WHAT YOU ARE ASKED TO DO:
Quote exactly and only this range of lines in the data below: the line that holds "SALE (817, 125)" to the line that holds "Gufalda/グゥファルダ ユーロデザインソファ 3人掛け", both included.

RECORDED DATA:

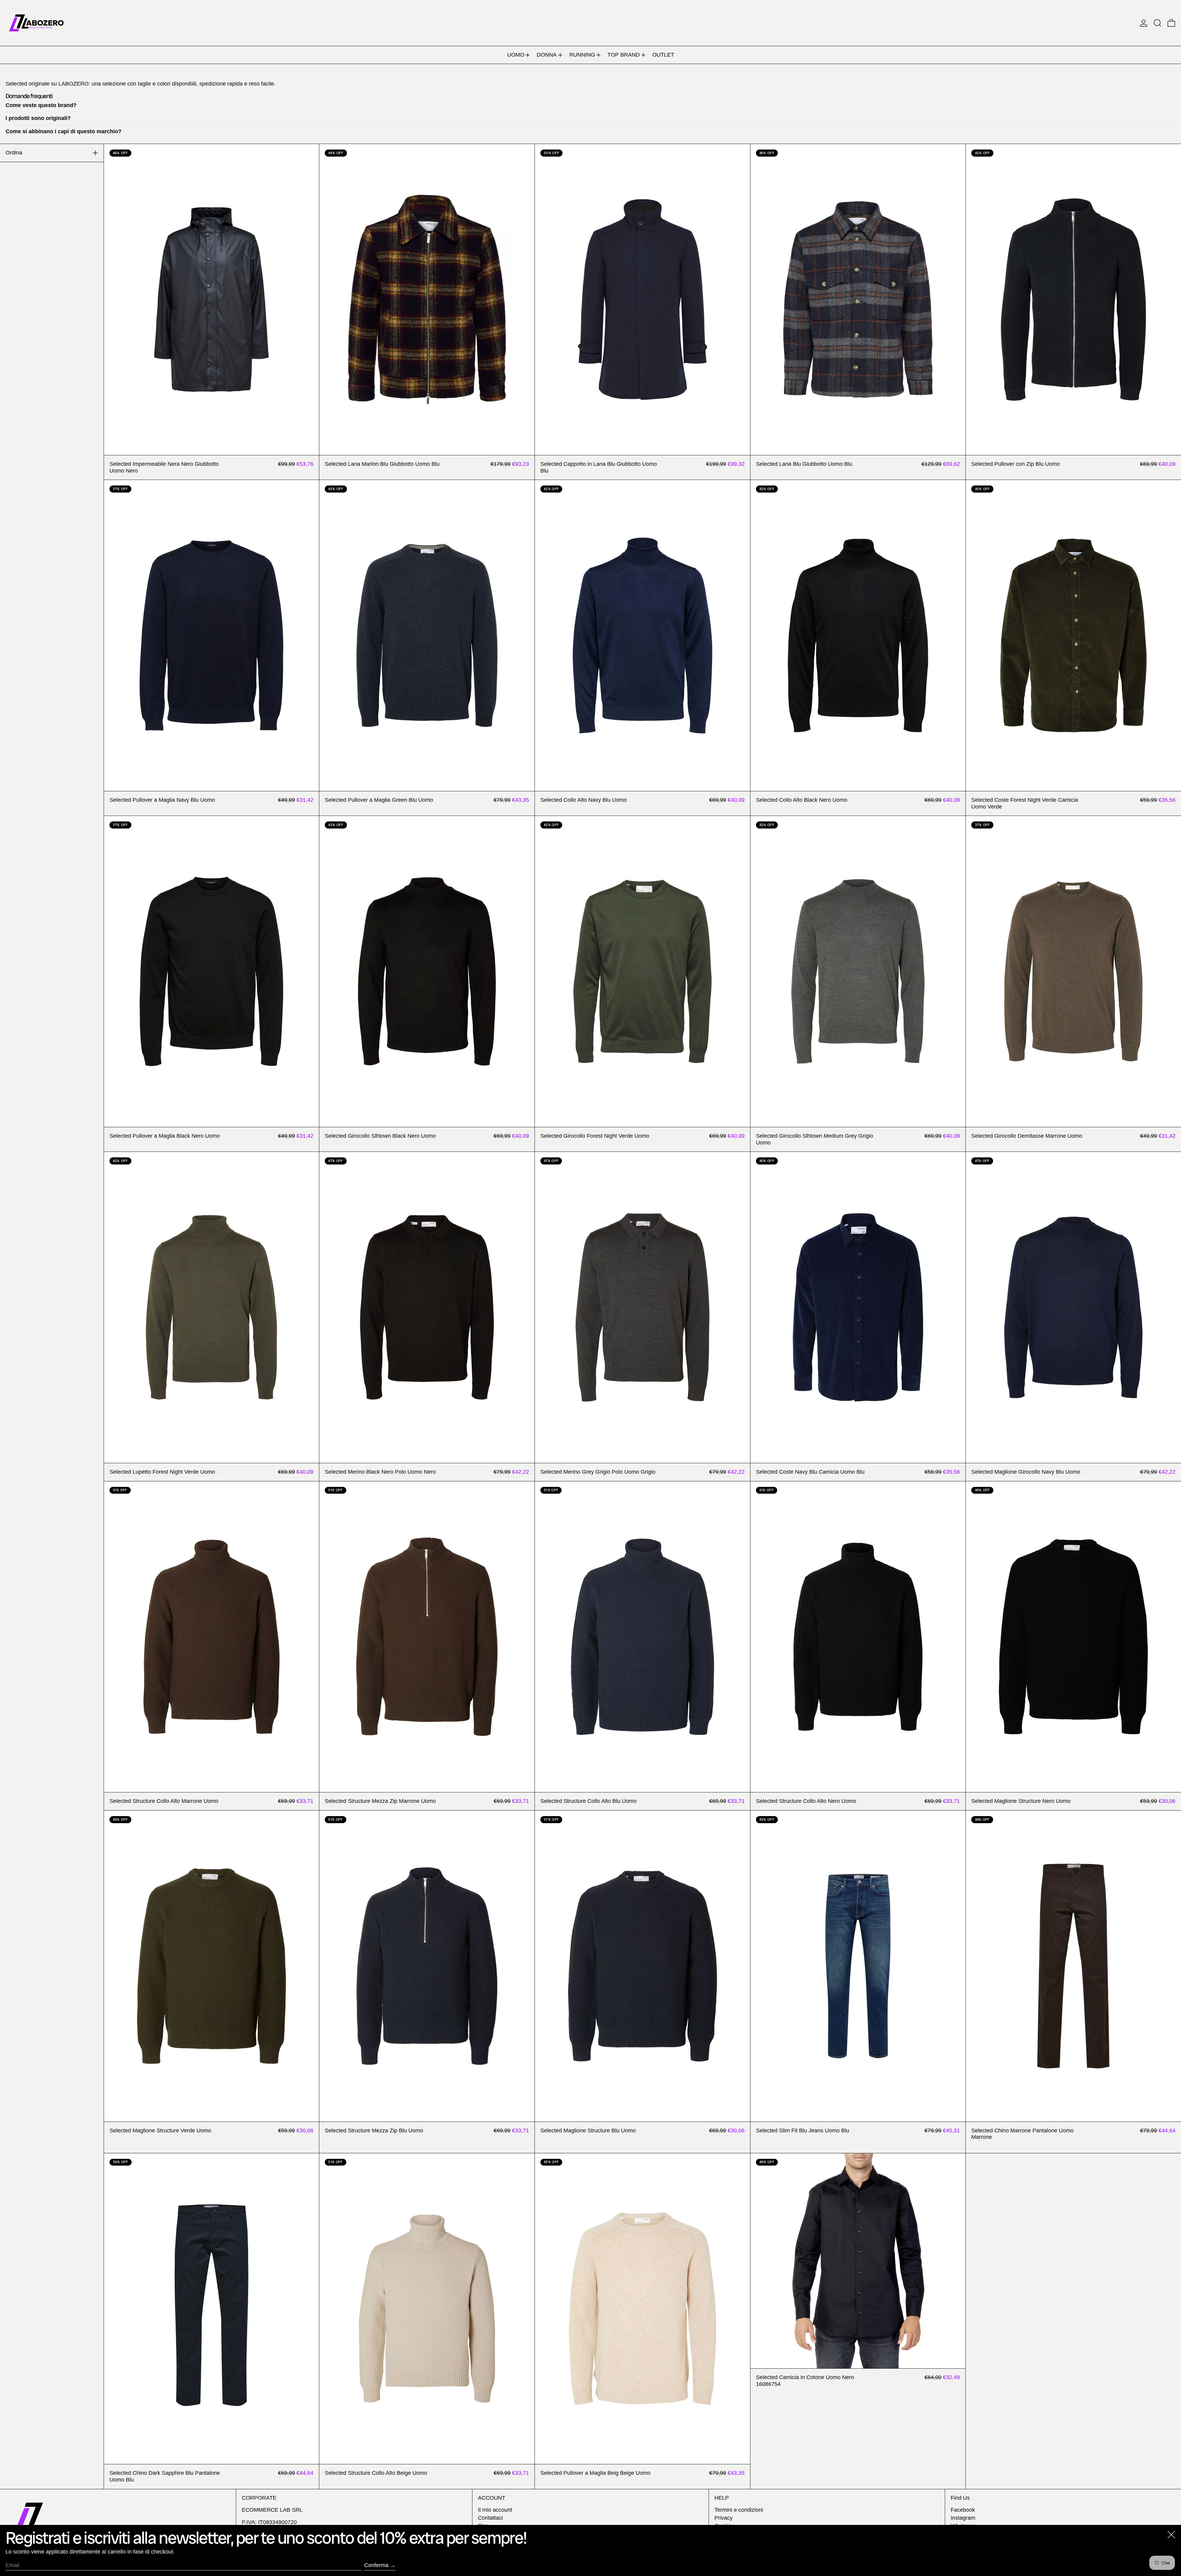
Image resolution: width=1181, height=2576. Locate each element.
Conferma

--

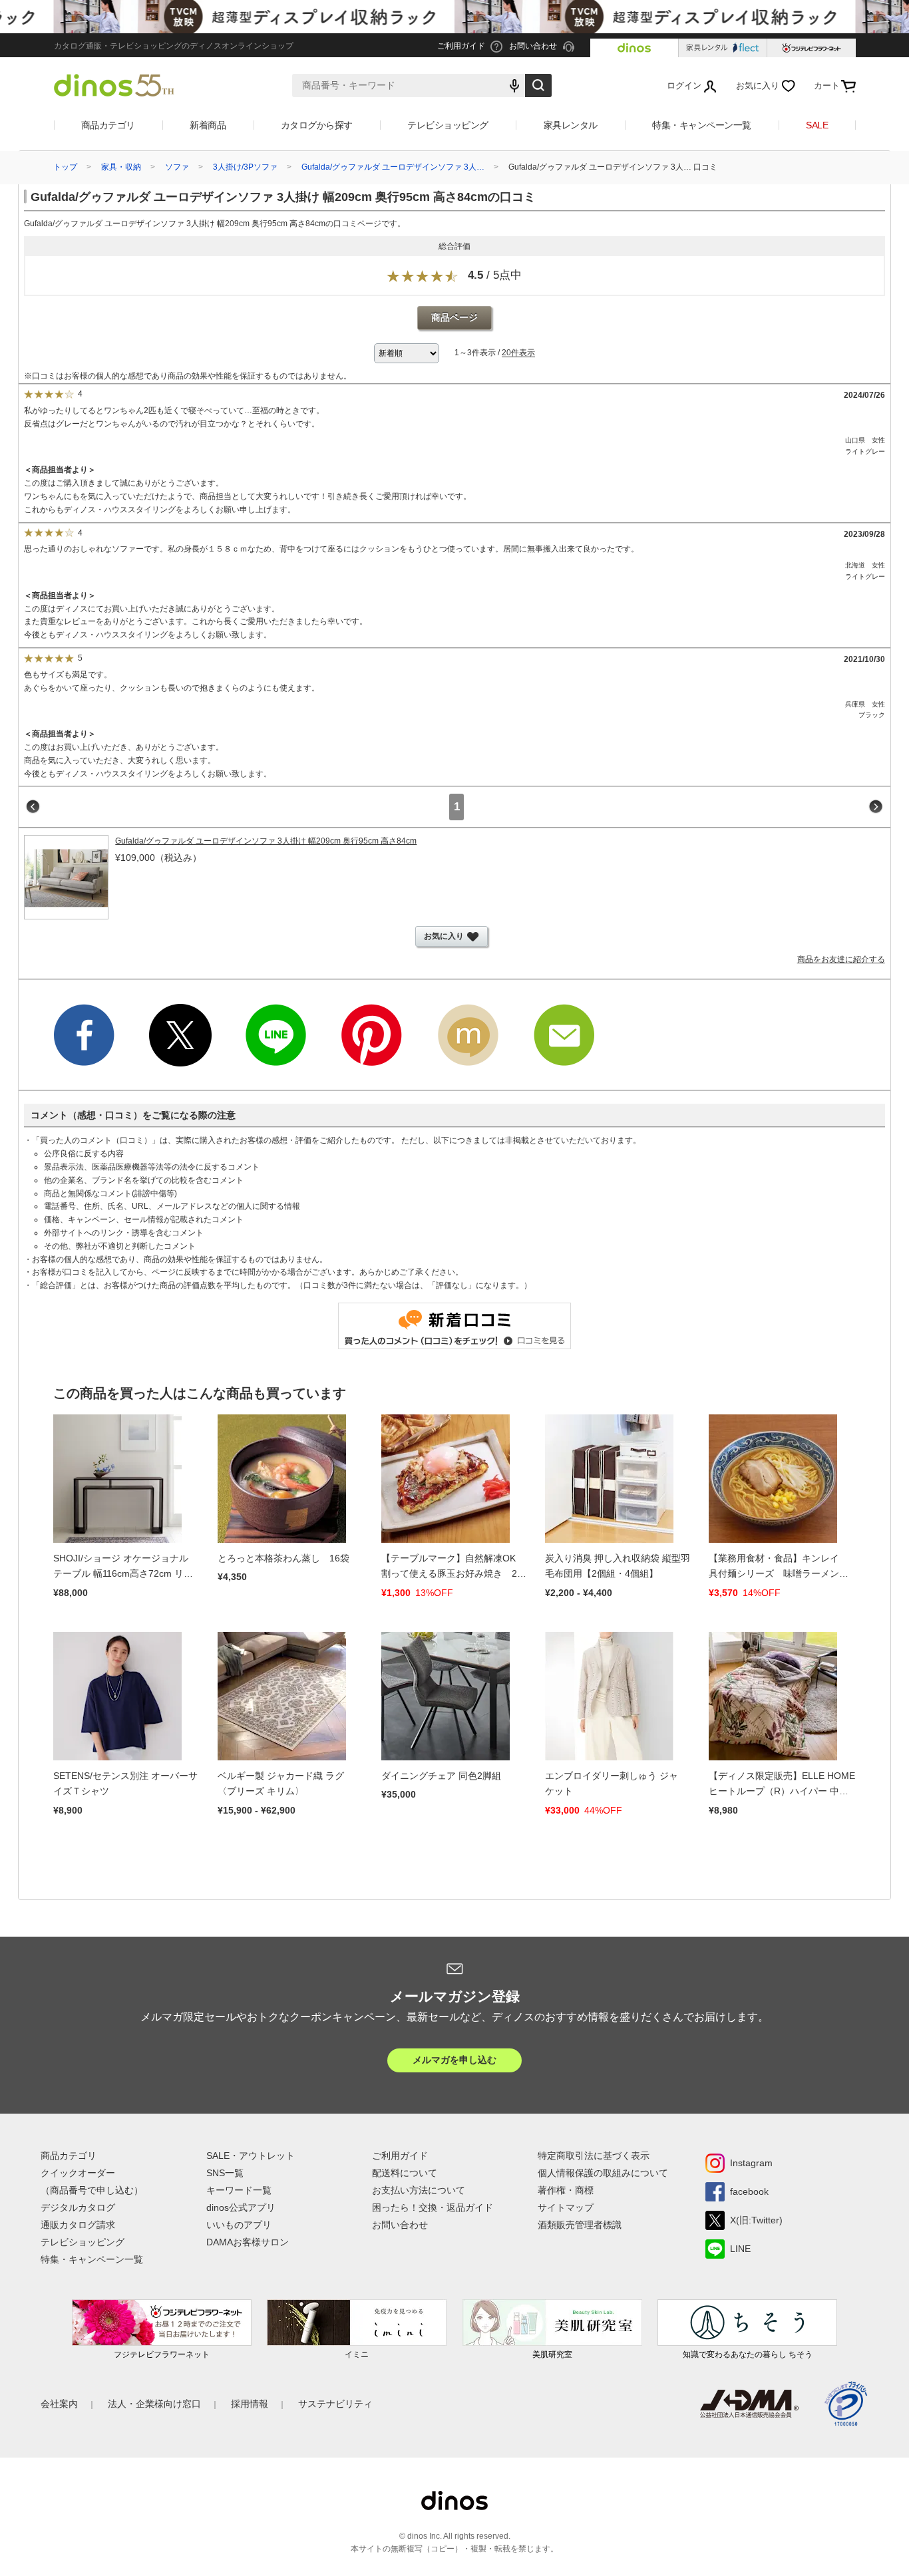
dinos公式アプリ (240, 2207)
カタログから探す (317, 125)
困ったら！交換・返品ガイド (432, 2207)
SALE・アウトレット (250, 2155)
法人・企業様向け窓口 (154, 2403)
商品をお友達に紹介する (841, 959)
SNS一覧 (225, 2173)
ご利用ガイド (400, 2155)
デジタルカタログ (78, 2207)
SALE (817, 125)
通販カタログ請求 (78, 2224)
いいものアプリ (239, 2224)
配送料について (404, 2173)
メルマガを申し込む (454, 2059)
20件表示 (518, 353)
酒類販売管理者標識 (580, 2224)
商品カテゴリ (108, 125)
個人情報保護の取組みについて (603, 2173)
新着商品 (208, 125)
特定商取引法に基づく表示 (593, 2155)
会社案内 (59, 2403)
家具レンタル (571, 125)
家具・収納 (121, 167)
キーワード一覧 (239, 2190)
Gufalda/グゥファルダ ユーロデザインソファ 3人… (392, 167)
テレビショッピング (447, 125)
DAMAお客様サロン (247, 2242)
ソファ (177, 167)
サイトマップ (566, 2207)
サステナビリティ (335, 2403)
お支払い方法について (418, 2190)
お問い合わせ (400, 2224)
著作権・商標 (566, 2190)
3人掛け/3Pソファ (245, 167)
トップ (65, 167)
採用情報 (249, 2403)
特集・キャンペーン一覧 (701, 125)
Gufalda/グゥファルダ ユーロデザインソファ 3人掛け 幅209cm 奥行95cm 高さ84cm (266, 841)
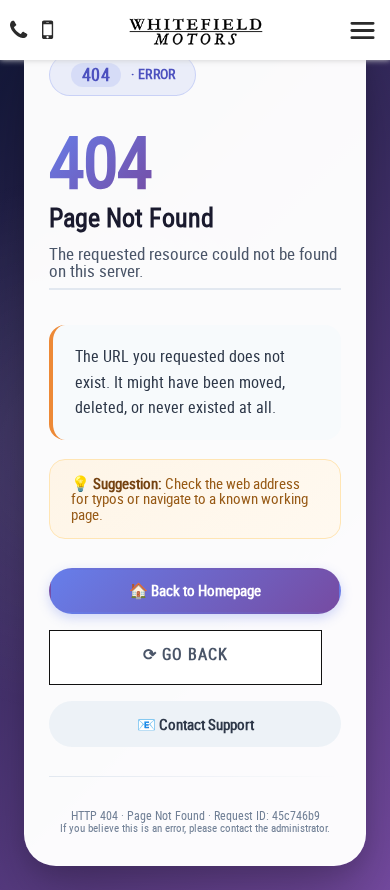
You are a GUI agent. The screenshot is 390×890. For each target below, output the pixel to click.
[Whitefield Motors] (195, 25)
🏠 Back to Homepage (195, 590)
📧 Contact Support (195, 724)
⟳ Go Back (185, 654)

WRITTEN SOLUTION:
SALE (817, 125)
通販カタログ請求 (78, 2224)
いいものアプリ (239, 2224)
配送料について (404, 2173)
メルマガを申し込む (454, 2059)
20件表示 (518, 353)
酒類販売管理者標識 (580, 2224)
商品カテゴリ (108, 125)
個人情報保護の取組みについて (603, 2173)
新着商品 (208, 125)
特定商取引法に基づく表示 (593, 2155)
会社案内 (59, 2403)
家具レンタル (571, 125)
家具・収納 (121, 167)
キーワード一覧 (239, 2190)
Gufalda/グゥファルダ ユーロデザインソファ 3人… (392, 167)
テレビショッピング (447, 125)
DAMAお客様サロン (247, 2242)
ソファ (177, 167)
サイトマップ (566, 2207)
サステナビリティ (335, 2403)
お支払い方法について (418, 2190)
お問い合わせ (400, 2224)
著作権・商標 (566, 2190)
3人掛け/3Pソファ (245, 167)
トップ (65, 167)
採用情報 (249, 2403)
特集・キャンペーン一覧 (701, 125)
Gufalda/グゥファルダ ユーロデザインソファ 3人掛け 幅209cm 奥行95cm 高さ84cm (266, 841)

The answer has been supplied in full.